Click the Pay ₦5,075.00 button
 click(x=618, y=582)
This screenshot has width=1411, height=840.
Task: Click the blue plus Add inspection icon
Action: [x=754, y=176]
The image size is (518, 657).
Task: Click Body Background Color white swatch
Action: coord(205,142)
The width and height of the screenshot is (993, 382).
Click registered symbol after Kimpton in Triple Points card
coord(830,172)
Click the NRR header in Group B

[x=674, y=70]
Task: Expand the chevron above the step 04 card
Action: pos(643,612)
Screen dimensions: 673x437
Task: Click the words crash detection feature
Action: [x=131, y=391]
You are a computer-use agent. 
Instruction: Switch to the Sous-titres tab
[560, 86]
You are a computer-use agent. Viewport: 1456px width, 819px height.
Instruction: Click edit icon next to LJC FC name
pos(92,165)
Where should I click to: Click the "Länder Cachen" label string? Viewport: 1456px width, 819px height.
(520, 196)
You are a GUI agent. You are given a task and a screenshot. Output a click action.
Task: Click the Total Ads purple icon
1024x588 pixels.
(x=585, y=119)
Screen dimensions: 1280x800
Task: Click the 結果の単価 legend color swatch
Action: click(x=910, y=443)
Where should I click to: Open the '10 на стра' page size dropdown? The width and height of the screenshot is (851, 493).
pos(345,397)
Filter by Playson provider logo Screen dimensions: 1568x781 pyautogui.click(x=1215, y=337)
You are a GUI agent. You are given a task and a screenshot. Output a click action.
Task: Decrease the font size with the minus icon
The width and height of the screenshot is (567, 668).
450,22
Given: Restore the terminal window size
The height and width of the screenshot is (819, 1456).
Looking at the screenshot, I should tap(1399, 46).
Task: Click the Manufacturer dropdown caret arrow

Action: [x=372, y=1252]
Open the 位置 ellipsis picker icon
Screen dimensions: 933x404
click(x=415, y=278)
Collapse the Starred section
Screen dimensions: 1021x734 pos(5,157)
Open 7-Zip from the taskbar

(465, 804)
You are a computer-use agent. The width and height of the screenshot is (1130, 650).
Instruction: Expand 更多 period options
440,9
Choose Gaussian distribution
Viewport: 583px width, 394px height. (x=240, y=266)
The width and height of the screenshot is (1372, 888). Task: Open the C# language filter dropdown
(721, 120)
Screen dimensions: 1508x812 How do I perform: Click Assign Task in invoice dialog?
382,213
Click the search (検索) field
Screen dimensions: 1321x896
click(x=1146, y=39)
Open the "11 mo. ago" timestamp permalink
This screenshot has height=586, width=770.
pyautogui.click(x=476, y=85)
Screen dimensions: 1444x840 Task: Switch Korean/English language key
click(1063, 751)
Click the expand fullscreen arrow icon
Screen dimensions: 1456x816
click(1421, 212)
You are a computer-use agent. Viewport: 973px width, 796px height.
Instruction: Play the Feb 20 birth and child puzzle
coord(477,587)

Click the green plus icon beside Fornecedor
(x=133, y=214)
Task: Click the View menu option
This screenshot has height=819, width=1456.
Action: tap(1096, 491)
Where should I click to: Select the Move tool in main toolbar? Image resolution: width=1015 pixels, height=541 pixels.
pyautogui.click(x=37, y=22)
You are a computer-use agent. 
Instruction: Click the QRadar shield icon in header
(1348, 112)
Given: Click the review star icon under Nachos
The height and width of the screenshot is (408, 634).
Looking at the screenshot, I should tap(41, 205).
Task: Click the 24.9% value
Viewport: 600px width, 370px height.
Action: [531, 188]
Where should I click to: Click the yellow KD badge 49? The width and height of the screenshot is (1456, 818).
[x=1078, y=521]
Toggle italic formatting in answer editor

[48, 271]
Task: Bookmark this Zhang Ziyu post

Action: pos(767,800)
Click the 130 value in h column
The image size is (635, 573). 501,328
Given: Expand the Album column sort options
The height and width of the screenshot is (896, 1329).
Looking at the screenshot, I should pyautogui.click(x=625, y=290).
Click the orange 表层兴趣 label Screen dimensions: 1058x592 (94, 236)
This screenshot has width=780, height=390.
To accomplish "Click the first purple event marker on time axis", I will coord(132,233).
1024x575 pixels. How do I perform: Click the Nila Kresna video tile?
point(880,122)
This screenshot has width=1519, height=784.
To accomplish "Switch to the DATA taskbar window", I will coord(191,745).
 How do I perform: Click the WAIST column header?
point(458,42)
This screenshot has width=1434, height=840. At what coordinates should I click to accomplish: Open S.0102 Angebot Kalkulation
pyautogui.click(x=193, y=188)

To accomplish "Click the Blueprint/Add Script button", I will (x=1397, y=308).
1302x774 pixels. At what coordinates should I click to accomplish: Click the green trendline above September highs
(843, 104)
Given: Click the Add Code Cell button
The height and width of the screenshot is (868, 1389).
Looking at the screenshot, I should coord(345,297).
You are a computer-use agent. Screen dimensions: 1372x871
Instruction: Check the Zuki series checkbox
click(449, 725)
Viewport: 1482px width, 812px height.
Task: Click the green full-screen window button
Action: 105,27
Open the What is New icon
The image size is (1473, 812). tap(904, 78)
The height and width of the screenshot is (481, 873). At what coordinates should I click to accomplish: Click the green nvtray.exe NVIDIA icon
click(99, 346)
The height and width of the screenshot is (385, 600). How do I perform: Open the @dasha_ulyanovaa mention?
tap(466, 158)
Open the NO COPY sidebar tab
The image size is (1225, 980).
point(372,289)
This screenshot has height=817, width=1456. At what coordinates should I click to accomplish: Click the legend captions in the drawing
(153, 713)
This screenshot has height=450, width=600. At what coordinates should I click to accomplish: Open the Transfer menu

◆ ◆ ◆ ◆ ◆ ◆ ◆

■ WHAT YOU HAVE TO DO ■
Recast the items from the line with "Click the green plus icon beside Fornecedor" up to and including the line with "Action: tap(1096, 491)" as a two-column CSV with the headers instruction and action, one row per item. Put each field in quotation marks and replace any line breaks inside it with spaces.

■ THE OUTPUT ■
instruction,action
"Click the green plus icon beside Fornecedor","(x=133, y=214)"
"Task: Click the View menu option This screenshot has height=819, width=1456.","Action: tap(1096, 491)"